"E-mails, Computers and the Courthouse"
Joe C. HolzerHighlights Houston Association of Legal Secretaries
September 27, 1999
Published in Highlights Houston Association of Legal Secretaries, September October 1999, Vol.43, No. 3.
Joe C. Holzer (P.C.), Andrews & Kurth L.L.P., Houston Office, born Los Angeles, California, 1951; admitted to bar 1976, Texas; United States District Court for the Southern District of Texas; United States Court of Appeals for the Fifth Circuit. Education: University of California (B.A., 1973); University of Houston (J.D., 1976).
In the 1970s lawyers focused on the testimony of witnesses in preparing and trying lawsuits. In the 1980s the trickle of paper discovery soon became a flood of paper, resulting in an entirely new industry of document copying firms. This trend continued into the courtroom over the production of documents. Complex cases, and sometimes even simple cases, routinely involved the production of tens of thousands and even hundreds of thousands of pages of documents. Just to keep track of these documents, database software had to be developed. The decade commencing in the year 2000 will see a similar trend in the expansive production in court cases of electronic data consisting of e-mail and stored documents.
What will be the impact of this trend? Lawyers will likely see specific requests for production of the e-mail and other computer files of persons involved with the underlying facts of the case. Since e-mail fosters an informal style of communication, much like a telephone conversation, unless employees understand that their e-mail may be read to a judge and jury some day, the production of e-mail could cause unintended results in the courtroom. A telephone conversation is generally not documented, whereas e-mail, by its very nature, is well documented.

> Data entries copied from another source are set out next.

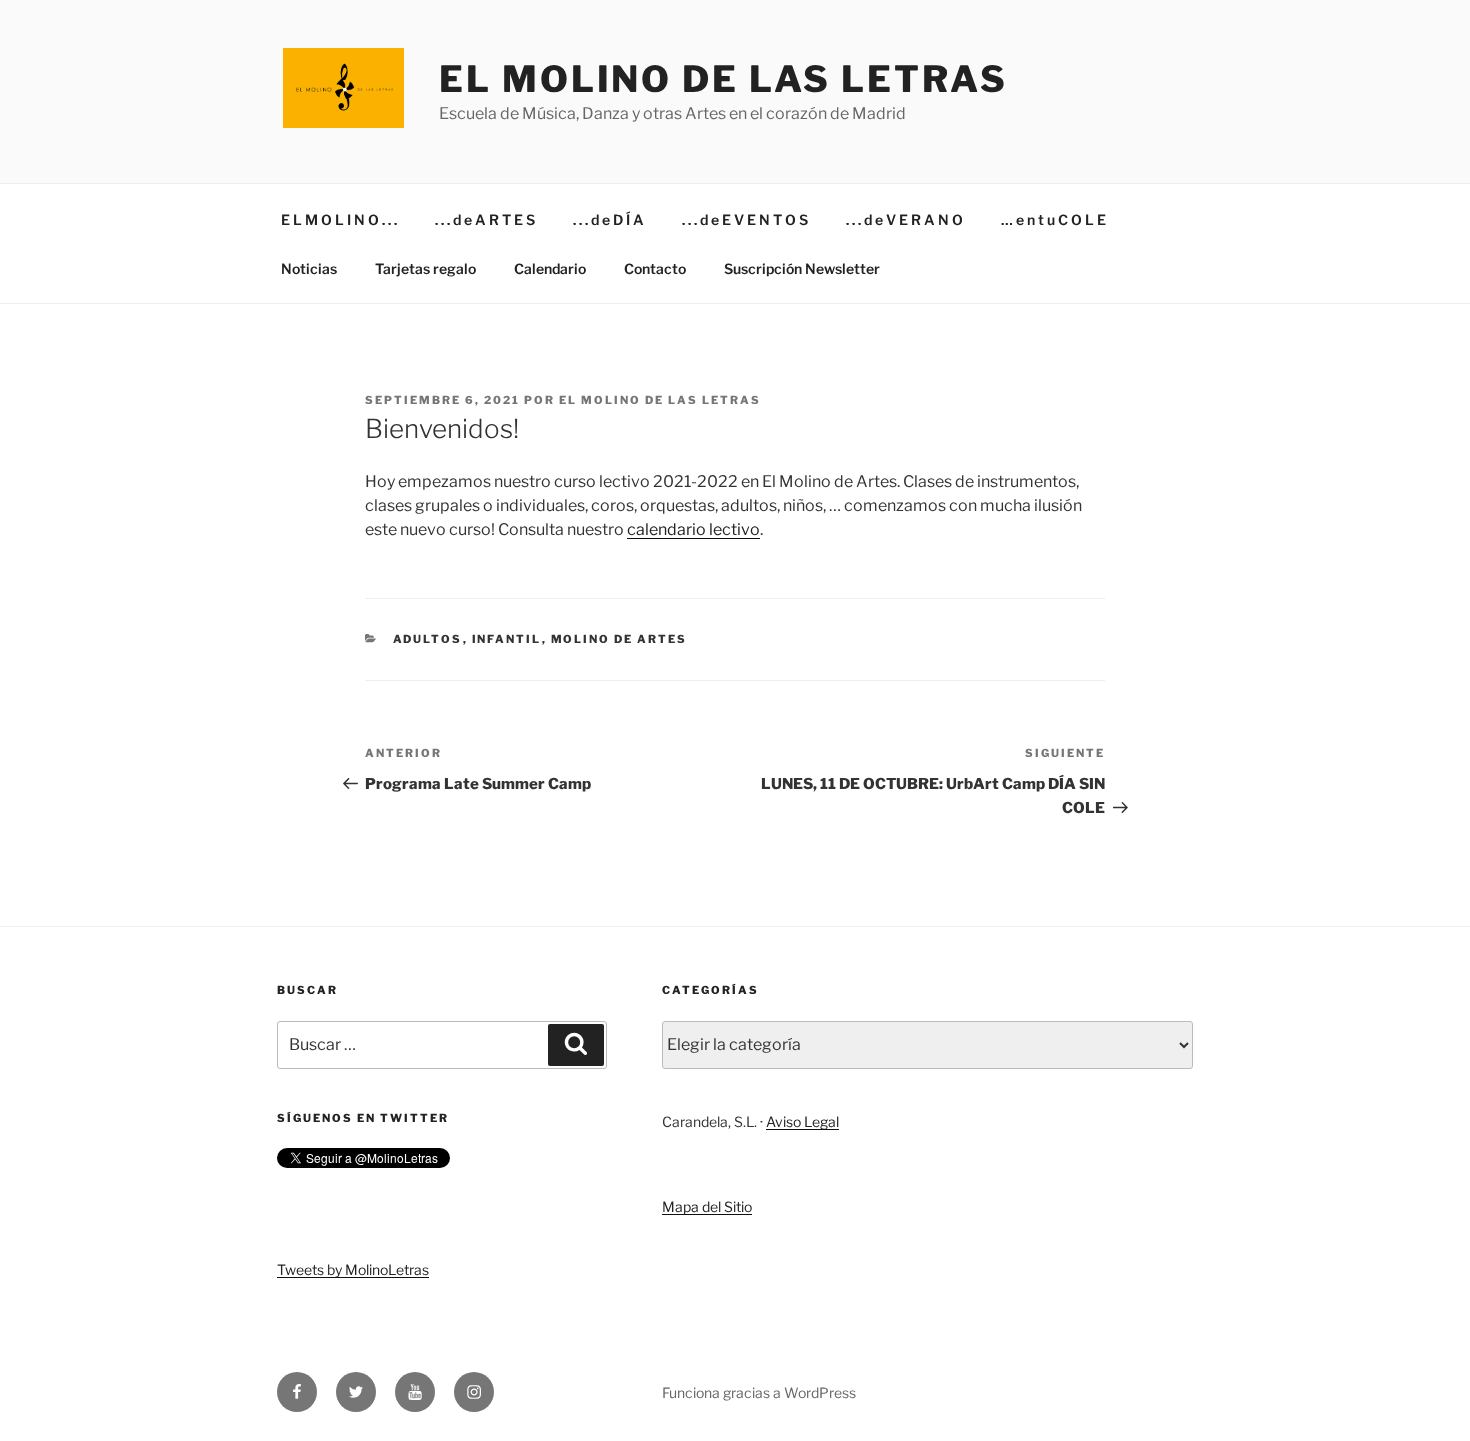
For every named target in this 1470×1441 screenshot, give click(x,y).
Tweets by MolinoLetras (353, 1269)
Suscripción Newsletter (802, 268)
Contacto (655, 268)
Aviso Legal (802, 1121)
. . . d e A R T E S (485, 219)
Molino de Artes (619, 639)
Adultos (428, 639)
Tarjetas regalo (425, 268)
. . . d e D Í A (608, 219)
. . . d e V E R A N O (904, 219)
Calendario (550, 268)
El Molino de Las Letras (723, 79)
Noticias (309, 268)
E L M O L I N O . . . (339, 219)
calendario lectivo (693, 529)
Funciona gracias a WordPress (759, 1392)
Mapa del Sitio (707, 1206)
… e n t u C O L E (1053, 219)
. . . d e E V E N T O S (745, 219)
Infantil (507, 639)
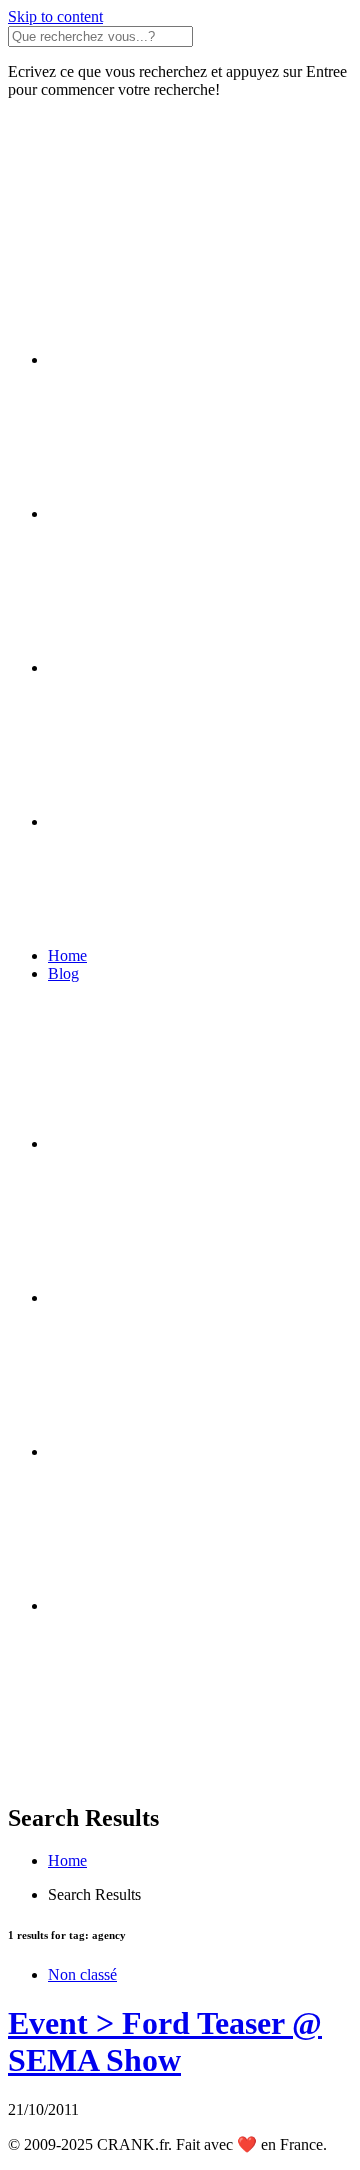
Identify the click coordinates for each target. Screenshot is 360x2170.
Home (67, 955)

One of the better known examples of the use of internal e-mail against a party is the antitrust case filed against Microsoft by the United States. Much of the government's case has been built upon internal Microsoft e-mail—the authors of which never intended their e-mail and the thoughts contained in the e-mail to be publicized in that fashion.
Given the uncontrolled spread of e-mail, what should a company do? The first thing is that employees should know that their e-mail can be—and at some time probably will be—subject to discovery. Any statements made in e-mail could be subject to extensive postmortem review by lawyers in the event that disaster strikes and a lawsuit is filed. Even if a company has a deletion policy relating to e-mail, employees should assume that a recipient has either saved or printed the e-mail and kept a hard copy. An e-mail deletion policy should be in place, although it is never safe to assume that just because an e-mail file has been deleted that it cannot be discovered by any other means. Many files are automatically archived, and a deletion is not really a deletion until it has been overwritten by other data or information.
The same general advice applied to files that are stored electronically. All of these are fair game in a request for production. Again, if an employee would cringe at the thought of his/her files being scrutinized by opposing counsel, a jury, and the judge, then the employee should think twice about creating the file in the first instance. This is easier said than done, of course, especially when the employee is thinking of getting an edge on the competition or closing a deal.